The intensity of the agitations connected with sun-spots can be most fully appreciated from spectroscopic observations. Lines torn, displaced, and _branching_, testify to velocities in the line of sight of the matter surrounding or overlaying them up to three or four hundred miles a second! These tumultuous uprushes and downrushes are not of a systematic nature; they afford no insight, consequently, into the formative laws of spots. Of these we are indeed far more ignorant than Sir William Herschel supposed himself to be. Recent work on the sun has provided a grand store of facts ascertained with surprising skill and ingenuity. But they want _colligating_. No framework has yet been constructed that will hold them, each in its proper place. It has been truly said: “Considering the rapid progress which has been made in the observational or practical side of solar physics, it must be confessed that the theoretical side has been very imperfectly developed. Almost every student of solar physics has his own theory, and usually he himself is the only one who believes in it.”
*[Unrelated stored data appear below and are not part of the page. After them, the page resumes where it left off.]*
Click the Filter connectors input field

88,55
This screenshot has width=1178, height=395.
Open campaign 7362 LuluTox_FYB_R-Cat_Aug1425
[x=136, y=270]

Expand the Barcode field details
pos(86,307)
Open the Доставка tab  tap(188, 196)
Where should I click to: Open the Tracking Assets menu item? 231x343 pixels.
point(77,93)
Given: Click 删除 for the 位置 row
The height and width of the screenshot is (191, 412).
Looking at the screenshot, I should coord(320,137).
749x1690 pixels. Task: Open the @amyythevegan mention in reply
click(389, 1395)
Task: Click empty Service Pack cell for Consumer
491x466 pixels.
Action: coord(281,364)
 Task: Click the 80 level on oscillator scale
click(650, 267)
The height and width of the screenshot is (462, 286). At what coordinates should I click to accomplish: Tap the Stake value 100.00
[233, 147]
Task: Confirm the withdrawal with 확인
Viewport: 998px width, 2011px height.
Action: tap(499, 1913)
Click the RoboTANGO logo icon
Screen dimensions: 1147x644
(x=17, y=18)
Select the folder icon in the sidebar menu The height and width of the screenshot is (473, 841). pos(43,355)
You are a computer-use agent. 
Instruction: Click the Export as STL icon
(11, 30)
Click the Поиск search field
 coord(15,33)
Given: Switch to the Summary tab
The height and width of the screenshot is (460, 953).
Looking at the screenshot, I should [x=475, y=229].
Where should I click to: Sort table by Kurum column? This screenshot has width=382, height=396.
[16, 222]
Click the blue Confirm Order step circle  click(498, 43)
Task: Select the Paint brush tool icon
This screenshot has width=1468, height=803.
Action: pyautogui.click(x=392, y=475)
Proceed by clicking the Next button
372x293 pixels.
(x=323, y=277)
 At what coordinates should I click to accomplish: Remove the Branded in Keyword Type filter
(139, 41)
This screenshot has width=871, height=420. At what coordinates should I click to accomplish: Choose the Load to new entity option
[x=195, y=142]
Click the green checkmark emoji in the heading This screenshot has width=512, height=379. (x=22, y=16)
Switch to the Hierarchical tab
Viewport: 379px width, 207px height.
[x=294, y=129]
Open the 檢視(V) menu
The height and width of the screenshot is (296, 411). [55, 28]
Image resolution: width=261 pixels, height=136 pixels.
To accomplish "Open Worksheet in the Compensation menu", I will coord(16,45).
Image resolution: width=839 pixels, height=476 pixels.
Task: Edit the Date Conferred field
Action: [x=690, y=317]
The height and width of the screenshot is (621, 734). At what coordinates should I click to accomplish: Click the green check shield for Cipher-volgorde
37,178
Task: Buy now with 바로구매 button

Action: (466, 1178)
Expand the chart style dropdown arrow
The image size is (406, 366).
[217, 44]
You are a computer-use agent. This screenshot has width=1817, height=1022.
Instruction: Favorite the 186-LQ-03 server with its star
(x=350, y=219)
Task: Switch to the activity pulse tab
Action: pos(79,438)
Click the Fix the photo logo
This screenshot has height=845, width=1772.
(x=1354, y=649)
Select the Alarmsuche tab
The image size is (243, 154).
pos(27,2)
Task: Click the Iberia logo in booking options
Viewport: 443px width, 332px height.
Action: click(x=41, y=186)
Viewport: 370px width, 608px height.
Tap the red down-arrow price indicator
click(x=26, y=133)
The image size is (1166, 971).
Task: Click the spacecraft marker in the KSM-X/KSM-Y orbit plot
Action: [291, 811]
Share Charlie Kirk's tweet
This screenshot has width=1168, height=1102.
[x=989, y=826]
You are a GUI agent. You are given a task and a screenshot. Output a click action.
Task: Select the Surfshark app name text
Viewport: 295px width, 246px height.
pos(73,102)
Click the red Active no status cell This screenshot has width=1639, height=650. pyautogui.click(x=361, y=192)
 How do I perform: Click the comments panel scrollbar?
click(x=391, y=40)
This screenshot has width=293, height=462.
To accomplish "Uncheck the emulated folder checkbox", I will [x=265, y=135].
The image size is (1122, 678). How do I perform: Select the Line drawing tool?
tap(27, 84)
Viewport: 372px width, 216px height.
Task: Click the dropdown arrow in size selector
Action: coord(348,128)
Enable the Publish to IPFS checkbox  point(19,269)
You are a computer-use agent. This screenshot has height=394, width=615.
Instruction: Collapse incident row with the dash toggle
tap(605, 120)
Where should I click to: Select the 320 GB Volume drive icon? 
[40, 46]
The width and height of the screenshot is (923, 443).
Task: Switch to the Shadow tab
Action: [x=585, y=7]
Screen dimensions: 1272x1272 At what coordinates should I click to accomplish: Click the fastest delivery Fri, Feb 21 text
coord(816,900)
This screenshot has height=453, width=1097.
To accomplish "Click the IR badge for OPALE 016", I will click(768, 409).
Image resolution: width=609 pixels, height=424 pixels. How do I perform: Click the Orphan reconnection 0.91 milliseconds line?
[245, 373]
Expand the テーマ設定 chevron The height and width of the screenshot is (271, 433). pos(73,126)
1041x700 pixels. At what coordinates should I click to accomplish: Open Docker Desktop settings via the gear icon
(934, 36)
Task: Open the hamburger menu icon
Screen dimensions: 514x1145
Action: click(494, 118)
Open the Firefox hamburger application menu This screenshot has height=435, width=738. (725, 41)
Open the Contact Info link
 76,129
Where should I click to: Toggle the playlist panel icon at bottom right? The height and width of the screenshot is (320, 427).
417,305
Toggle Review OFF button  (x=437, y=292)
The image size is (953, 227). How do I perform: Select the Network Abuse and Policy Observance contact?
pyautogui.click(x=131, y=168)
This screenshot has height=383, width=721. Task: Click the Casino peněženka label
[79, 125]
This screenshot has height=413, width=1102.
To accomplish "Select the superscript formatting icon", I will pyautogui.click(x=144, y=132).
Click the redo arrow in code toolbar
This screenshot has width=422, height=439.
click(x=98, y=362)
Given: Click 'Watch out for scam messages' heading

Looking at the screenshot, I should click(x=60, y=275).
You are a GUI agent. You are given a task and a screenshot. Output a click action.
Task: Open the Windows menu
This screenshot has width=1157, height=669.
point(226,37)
Since Sir John Herschel propounded his “cyclonic theory” of sun-spots in 1847, there has been a marked tendency to assimilate solar to terrestrial phenomena. But the circumstances of the two bodies are so utterly unlike that such attempts can only prove misleading. The earth is a solid globe warmed from without, hence, with hot tropical and frigid polar regions. This disparity is the prime motor in the circulation of its atmosphere and oceans; a circulation, essentially in latitude, directed towards the equalisation of temperature. The sun, on the contrary, is heated from within; there is no appreciable difference of temperature between its poles and equator; and its circulation is of the bodily kind belonging to fluid masses, and is carried on by vertical currents effecting exchanges of heat between the surface and the profundities beneath. Were these to stop, or even notably to slacken, the sun would promptly cease to shine, and lapse into the condition of a “dark star.” It is not then surprising that the drifting movements of the photosphere are _along_, not _across_, parallels of latitude. Solar meteorology, in a word, has almost nothing in common with terrestrial meteorology; and explanatory schemes, based upon an analogy which does not exist, must sooner or later be consigned to the limbo of vanities.